Returning back the case of hazing at the University of New England, when cases such as the one mentioned earlier were reported to the university, a senior member of staff merely reprimanded the student who spoke out against the initiation rituals for being drunk and “putting herself in that situation”. Two students were brave enough to share their stories of abuse and torment, at two separate universities in two separate continents. Yet both received subpar responses. This type of thinking surrounding hazing needs to be quashed immediately. Action is not being taken against these practices because the behaviour is seen as normal. It is my belief that opinions regarding hazing will only start to improve once drastic actions have been taken, in which people will begin to realise that maybe, just maybe, these practices are wrong.
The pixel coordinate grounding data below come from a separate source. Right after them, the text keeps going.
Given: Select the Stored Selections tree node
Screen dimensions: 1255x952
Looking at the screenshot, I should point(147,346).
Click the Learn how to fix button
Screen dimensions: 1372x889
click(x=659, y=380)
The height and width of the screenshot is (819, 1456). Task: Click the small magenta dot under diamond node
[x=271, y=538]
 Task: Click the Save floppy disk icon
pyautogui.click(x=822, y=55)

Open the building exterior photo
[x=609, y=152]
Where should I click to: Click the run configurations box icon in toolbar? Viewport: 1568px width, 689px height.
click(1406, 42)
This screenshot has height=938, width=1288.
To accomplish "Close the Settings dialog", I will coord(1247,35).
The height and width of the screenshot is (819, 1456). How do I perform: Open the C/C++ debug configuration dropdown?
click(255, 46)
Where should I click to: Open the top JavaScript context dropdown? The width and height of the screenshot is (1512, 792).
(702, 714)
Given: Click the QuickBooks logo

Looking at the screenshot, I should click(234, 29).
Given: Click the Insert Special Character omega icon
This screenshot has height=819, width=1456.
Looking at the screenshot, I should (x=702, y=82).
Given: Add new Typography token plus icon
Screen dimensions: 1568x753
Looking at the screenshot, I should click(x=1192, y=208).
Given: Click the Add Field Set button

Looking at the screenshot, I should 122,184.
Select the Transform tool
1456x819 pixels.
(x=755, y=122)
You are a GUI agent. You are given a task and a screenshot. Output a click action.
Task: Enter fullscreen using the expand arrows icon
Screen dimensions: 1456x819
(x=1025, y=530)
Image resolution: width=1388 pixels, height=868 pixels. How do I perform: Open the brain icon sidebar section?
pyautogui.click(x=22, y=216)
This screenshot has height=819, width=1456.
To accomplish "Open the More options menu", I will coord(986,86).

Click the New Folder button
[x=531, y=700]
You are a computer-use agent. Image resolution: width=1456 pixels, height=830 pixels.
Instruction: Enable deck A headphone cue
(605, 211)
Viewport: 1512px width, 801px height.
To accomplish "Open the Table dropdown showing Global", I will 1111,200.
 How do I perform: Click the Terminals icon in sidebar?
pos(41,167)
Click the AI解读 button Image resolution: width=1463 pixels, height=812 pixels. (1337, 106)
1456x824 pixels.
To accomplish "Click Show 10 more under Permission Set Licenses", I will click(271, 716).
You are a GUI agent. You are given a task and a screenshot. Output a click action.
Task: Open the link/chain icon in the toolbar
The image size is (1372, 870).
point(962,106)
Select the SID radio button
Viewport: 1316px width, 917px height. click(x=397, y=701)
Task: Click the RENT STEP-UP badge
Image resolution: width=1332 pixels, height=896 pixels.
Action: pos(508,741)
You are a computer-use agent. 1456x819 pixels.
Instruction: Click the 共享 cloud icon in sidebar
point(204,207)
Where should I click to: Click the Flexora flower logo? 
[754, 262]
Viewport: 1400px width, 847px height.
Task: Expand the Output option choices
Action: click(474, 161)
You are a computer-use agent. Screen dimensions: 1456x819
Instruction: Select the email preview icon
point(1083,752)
And even those who do see them as wrong at the current time don’t try and stop the behaviour, lamenting that it’s just part of the system and there is no way of getting rid of it. Well, there absolutely are ways, Security cameras. Random security check-ups in residential colleges. And perhaps the most important, completely disbanding sororities and fraternities. But if no university takes these actions then the cycle will continue. A hazing death. A stock response from the university. And then no further action is taken, because it’s just the normality.